What does this all mean? First, we should be wary of "epidemic" claims and percentage increases based on administrative data. Second, we should not be surprised if school counts of children with autism continue increasing as they play catch-up to the number who truly have autism.
We want to be very clear: our results do not mean we have nothing to worry about. Scientific and clinical advances have improved our ability to identify autistic children and to differentiate their unique needs from those of children with other types of developmental disabilities. But schools and other social service systems are unable to keep pace with these changes or give the children the help they need.

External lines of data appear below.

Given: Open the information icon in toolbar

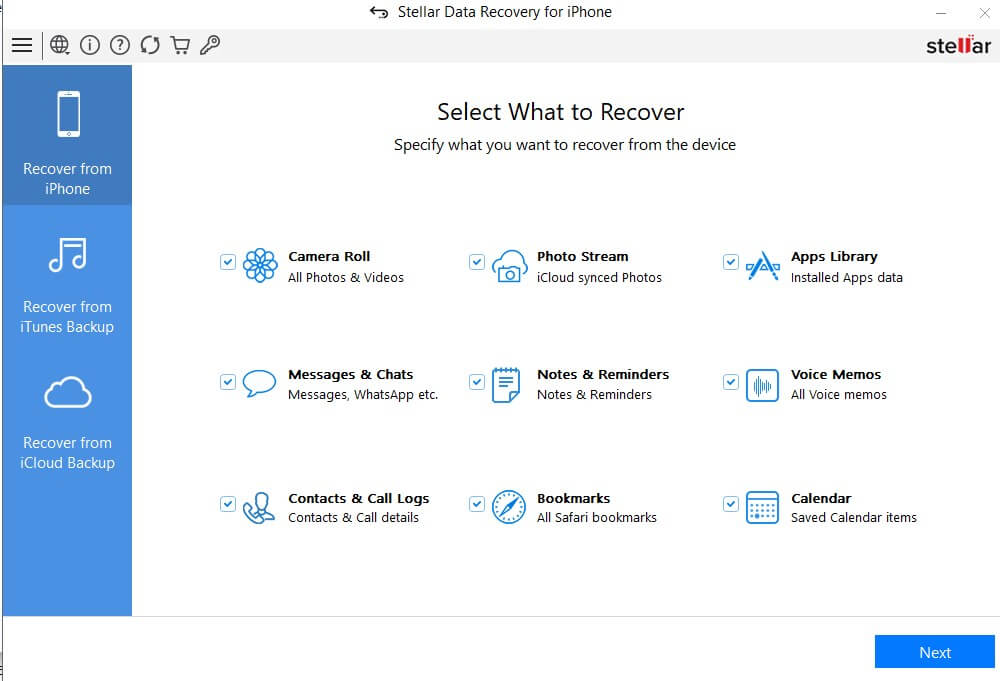Looking at the screenshot, I should click(x=90, y=45).
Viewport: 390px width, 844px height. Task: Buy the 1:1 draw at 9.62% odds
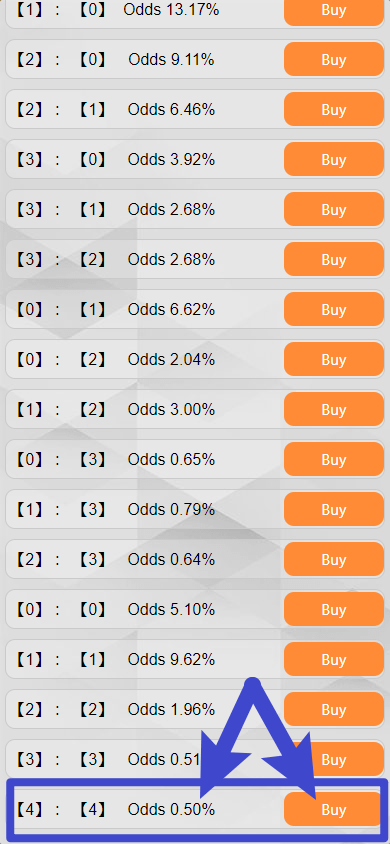[334, 660]
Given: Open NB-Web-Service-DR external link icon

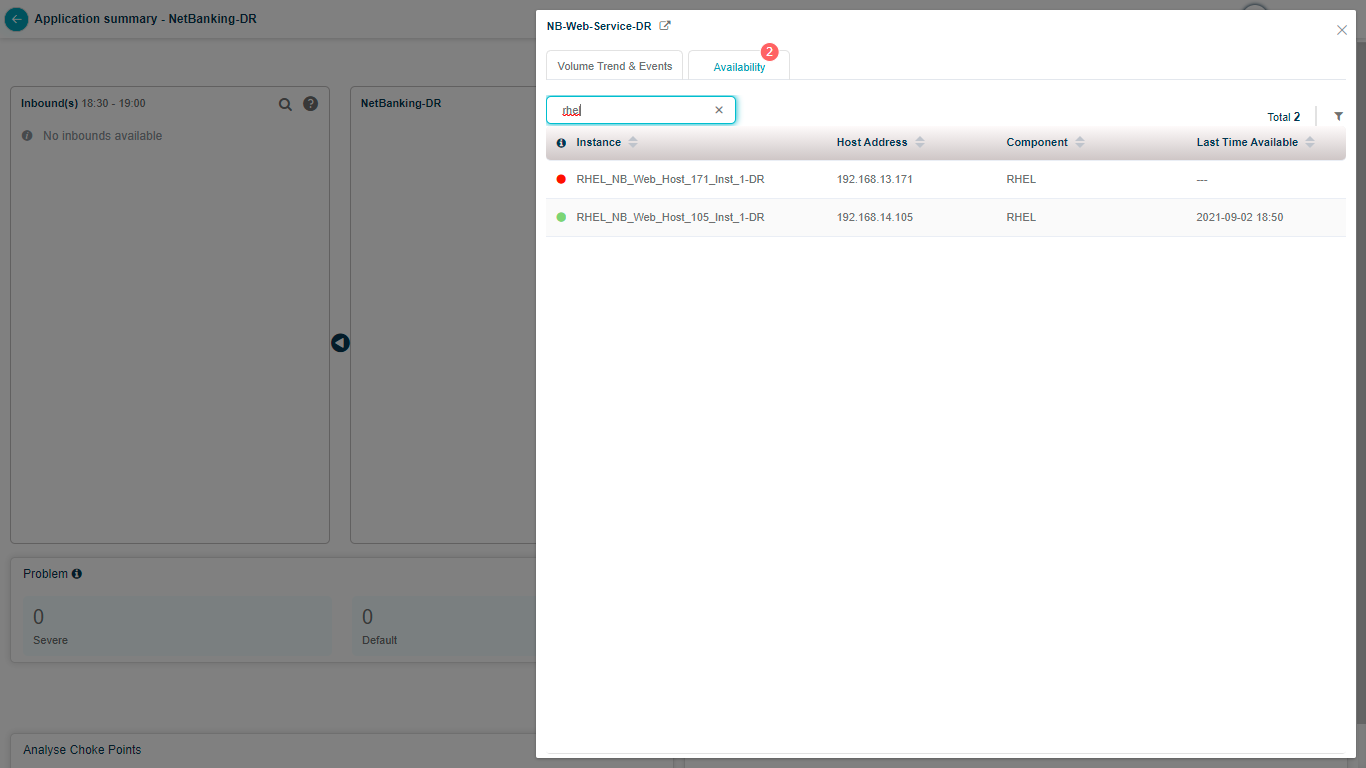Looking at the screenshot, I should (665, 26).
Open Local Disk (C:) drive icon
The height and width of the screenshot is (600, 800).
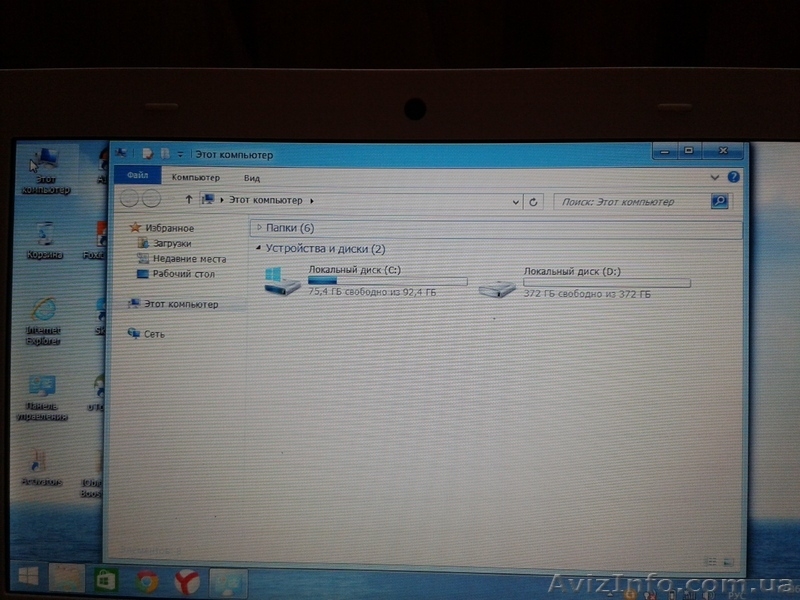[x=282, y=281]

Research to discover what causes autism, including possible environmental triggers, must be a top priority. However, autism is not purely a medical puzzle -- as we invest in new ways of understanding autism, we have a corresponding responsibility to invest in the capacity of our schools, medical centers and social workers to provide up-to-date treatment for those with the condition and support services for their families. In the end, we should not have to deliver a verdict on whether there is an epidemic to fulfill these obligations.
Paul T. Shattuck is an assistant professor at Washington University's School of Social Work. Maureen Durkin is an epidemiologist at the University of Wisconsin's School of Medicine and Public Health.